BEGIN

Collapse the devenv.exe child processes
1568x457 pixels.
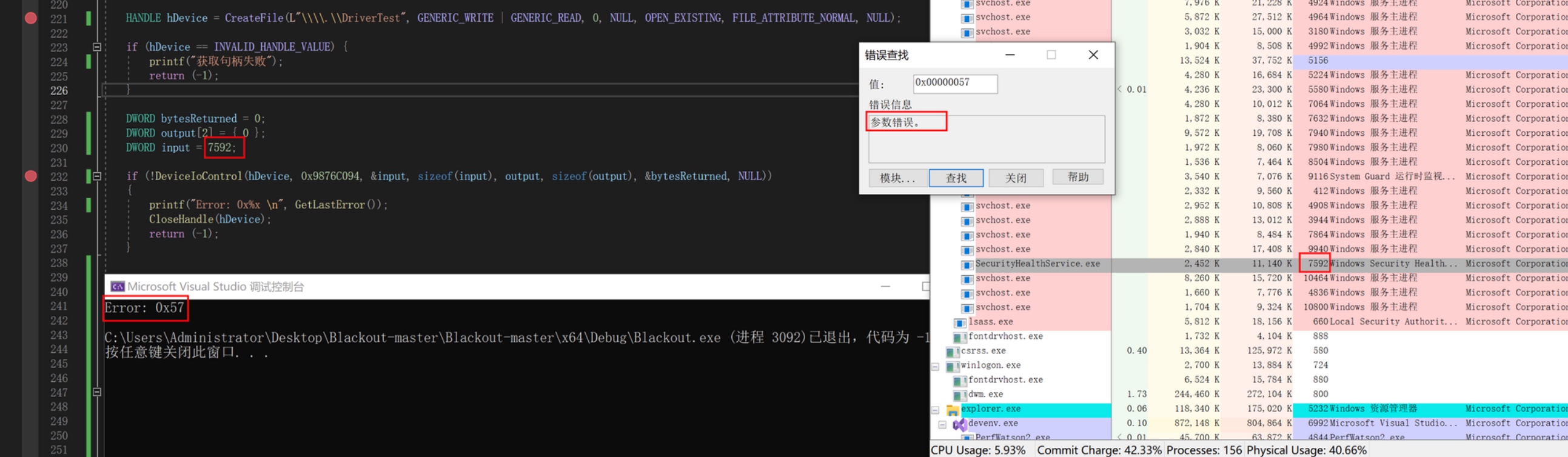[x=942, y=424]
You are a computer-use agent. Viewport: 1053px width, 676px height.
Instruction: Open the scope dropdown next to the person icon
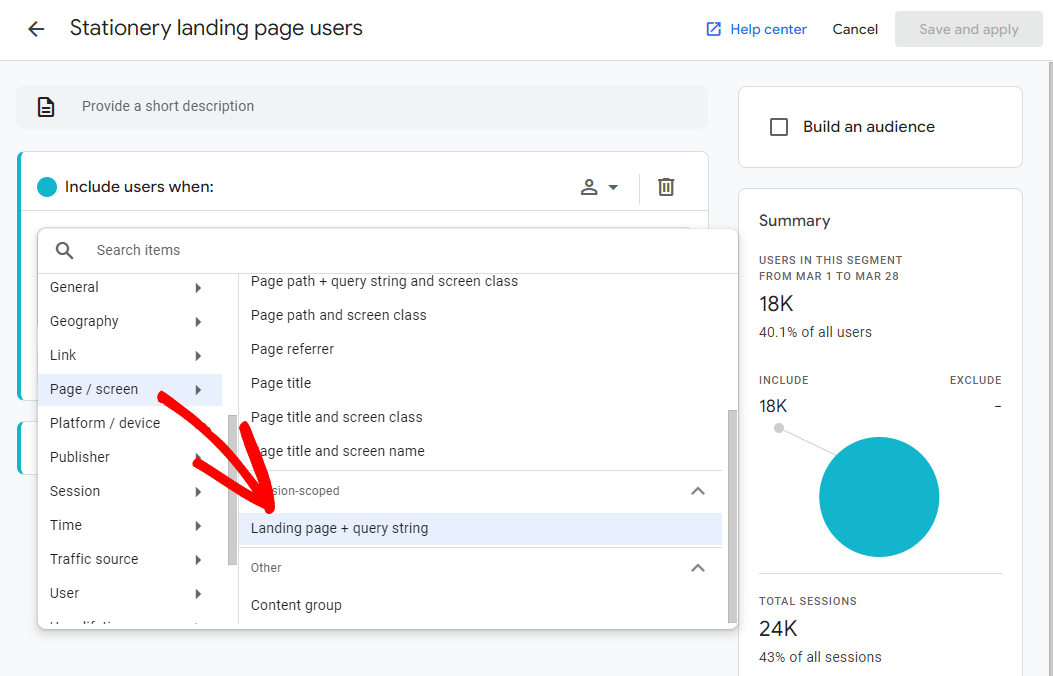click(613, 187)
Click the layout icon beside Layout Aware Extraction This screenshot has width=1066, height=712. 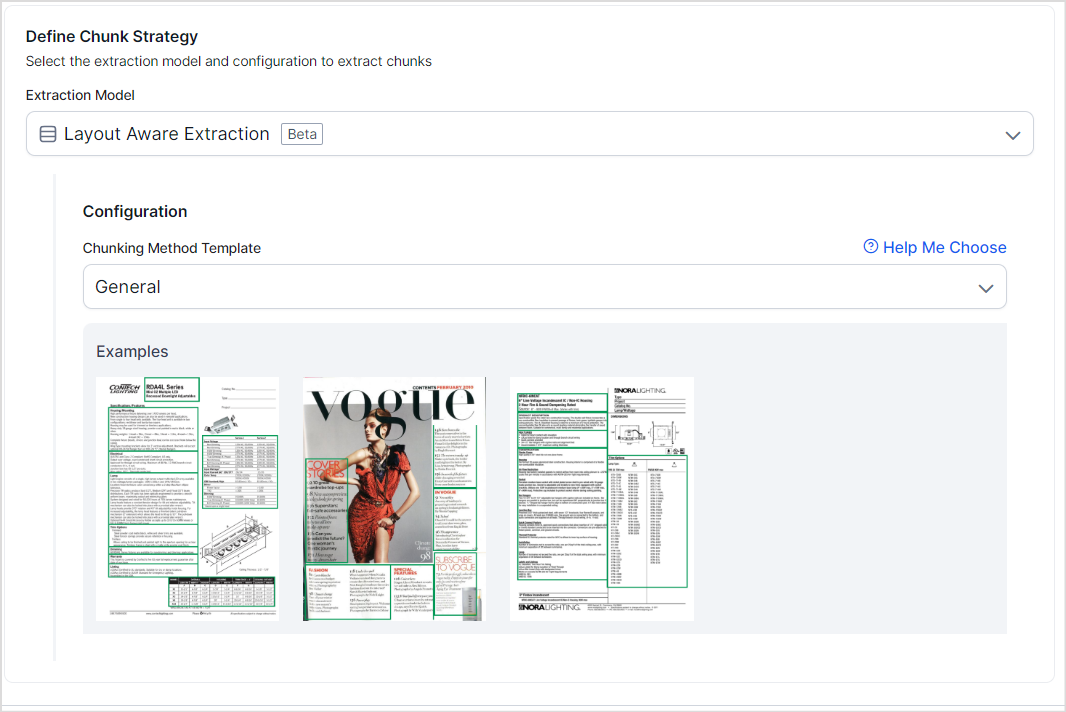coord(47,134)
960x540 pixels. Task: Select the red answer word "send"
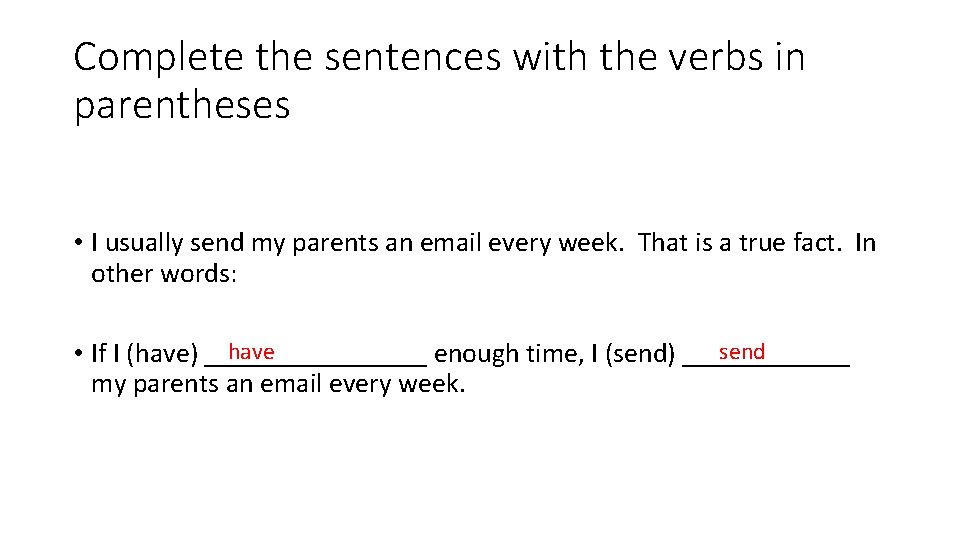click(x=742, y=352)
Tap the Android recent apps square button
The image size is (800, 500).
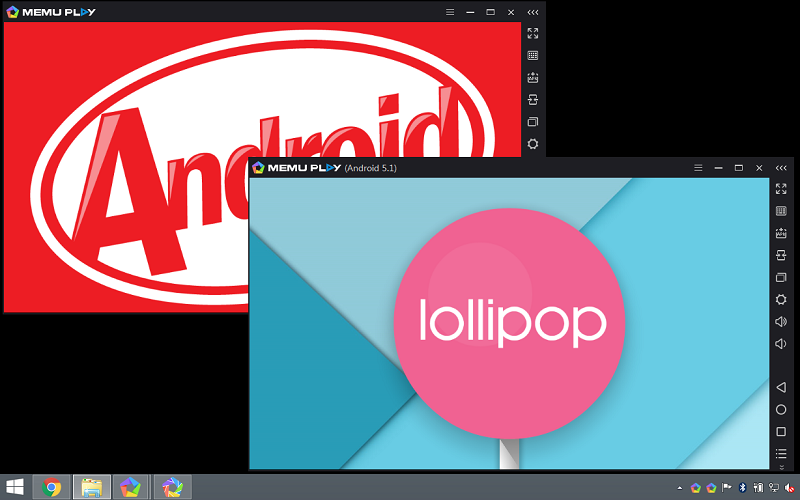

END

*Exercise*. Starting at the line that contains "Tap the Android recent apps square button", please write out each line through the last line of the data, both ends included, and keep pictures out of the copy.

*Answer space*.
Tap the Android recent apps square button
The image size is (800, 500).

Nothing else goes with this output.